For some reason she had withdrawn into herself. I left shortly after that and returned to the hotel. I was tired anyway. The rain streamed down, steel rods against the lamplit windows of the bar, drilling holes in the greying snow. Jean had lent me several books; rare things in Come Lucky — the hotel only had American magazines and a few glossy paperbacks with lurid jackets. I planned to laze and read myself quietly to sleep. As I was starting upstairs Pauline came out of the kitchen. ‘Going to bed already, Bruce?’

‘Can you suggest anything better for me to do in Come Lucky?’ I asked her.

She smiled a trifle uncertainly. ‘I am sorry,’ she murmured. ‘It is very dull here.’ She hesitated. ‘And I am afraid we have not been very ‘ospitable.’ And then quickly, as though she wanted to say it before she forgot. ‘Jimmy is going up to the dam tomorrow.’

‘Do you mean up to the top, to the Kingdom?’ I asked.

She nodded.

‘When?’

‘They leave tomorrow after breakfast — he is going with Ben.’

‘Why do you tell me this?’

‘He ask me to tell you.’

‘Why?’

She hesitated. ‘Perhaps he thinks that if you see the dam for yourself you will understand what it means to him and to the others.’ She leaned forward and touched my arm. ‘You will go with him, won’t you, Bruce? He wants so badly for you to understand why it is we do not want this scheme to fall through. If you could see the hoist that he built…’ She stopped awkwardly. ‘He is not unfriendly really, you know. It is only that he is worried. The farm is not doing well and this hotel-’ She shrugged her shoulders. ‘The visitors are not enough to keep a barn like this running.’
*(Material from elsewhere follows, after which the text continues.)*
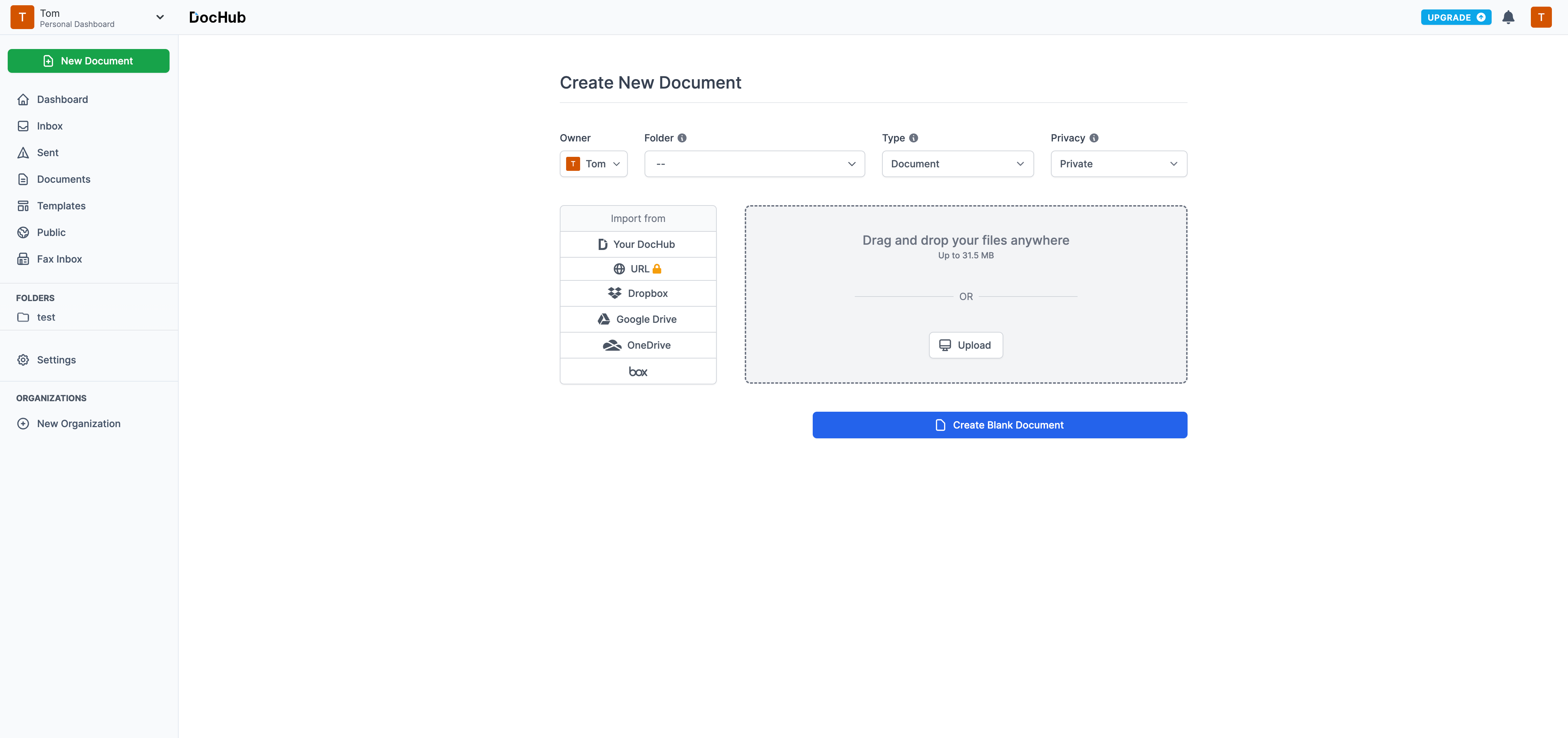Click the Type info icon
Screen dimensions: 1568x738
[913, 138]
‘Tell him I’d like to come with him, provided he’ll take me to the top if the hoist is working.’

‘Yes, I will tell him that.’ She flashed me a smile. ‘Goodnight, Bruce.’

‘Goodnight, Pauline.’

I went up to my room, suddenly too excited to think of reading. At last I was going to get a glimpse of the Kingdom.

I awoke to find daylight creeping into the room. The wind still howled and a sheet of corrugated iron clacked dismally. But the rain had ceased. The clouds had lifted, ragged wisps sailing above cold, white peaks. Footsteps sounded on the bare boards below and a door banged. Then silence again; silence except for the relentless sound of the wind and the gurgle of water seeking its natural level, starting on its long journey to the Pacific.

I was called at seven. The old Chinaman shuffled across the room to the wash basin with a steaming jug of water. ‘You sleep well, Mister?’ His wrinkled face smiled at me disinterestedly as he gave me the same greeting he had given me every morning I had been there. ‘Snow all gone. Plenty water. Plenty mud. You get to the dam okay today.’

By the time I had finished breakfast James McClellan was waiting for me. He took me down to the bunkhouse through a sea of mud. There was a truck there and Max Trevedian was loading drums of diesel fuel into the back of it.

‘All set?’ I turned to find Peter Trevedian slithering down through the mud towards us. He wore an old flying jacket, the fur collar turned up, and a shaggy, bearskin cap.